* _ABOUT THIS TASK_
Wherever the word "checkbox" appears in a line of the data, that line should be copied.

* _DATA SECTION_
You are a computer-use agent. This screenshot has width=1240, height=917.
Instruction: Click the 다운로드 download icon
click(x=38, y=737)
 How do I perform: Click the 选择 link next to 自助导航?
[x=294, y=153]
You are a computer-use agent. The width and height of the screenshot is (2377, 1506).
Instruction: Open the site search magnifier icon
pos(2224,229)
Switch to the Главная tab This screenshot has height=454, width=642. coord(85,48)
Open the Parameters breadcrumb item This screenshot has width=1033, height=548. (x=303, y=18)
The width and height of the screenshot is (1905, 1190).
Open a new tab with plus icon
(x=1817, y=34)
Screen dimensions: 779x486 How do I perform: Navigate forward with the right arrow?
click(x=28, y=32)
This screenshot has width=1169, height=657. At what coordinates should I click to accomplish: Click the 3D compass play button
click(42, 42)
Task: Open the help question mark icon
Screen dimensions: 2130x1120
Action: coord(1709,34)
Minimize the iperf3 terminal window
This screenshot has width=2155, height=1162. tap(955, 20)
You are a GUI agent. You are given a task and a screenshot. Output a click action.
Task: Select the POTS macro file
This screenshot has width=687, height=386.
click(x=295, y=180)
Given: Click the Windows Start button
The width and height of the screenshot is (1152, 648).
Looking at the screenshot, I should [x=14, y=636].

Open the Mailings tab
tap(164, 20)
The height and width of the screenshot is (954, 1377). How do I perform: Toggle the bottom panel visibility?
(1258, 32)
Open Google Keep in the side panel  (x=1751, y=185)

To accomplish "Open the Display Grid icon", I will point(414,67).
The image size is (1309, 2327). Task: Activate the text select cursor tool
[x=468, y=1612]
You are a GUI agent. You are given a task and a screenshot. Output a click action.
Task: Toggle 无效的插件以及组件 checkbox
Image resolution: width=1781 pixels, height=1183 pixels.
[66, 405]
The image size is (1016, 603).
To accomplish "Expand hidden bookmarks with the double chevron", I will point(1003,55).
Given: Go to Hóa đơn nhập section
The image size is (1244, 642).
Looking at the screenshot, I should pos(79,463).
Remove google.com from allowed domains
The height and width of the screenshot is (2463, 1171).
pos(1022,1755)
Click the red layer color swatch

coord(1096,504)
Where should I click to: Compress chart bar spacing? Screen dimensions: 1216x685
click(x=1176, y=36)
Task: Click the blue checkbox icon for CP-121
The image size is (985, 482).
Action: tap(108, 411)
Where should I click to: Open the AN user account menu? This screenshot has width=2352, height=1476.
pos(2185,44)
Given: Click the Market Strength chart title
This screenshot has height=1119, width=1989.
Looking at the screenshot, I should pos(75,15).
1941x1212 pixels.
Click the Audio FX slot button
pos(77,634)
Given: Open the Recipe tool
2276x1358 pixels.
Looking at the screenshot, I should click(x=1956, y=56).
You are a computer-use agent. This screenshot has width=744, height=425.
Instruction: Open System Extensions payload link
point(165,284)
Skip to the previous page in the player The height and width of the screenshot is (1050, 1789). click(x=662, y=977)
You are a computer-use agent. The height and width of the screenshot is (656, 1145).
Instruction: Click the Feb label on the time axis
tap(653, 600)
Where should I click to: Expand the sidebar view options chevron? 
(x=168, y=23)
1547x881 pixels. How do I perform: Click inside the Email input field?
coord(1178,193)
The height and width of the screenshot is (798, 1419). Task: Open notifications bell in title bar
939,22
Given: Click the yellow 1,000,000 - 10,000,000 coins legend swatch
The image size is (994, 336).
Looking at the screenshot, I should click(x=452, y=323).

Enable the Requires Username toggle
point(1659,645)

* _ANSWER TO THIS EXERCISE_
Task: Toggle 无效的插件以及组件 checkbox
Task: Click the blue checkbox icon for CP-121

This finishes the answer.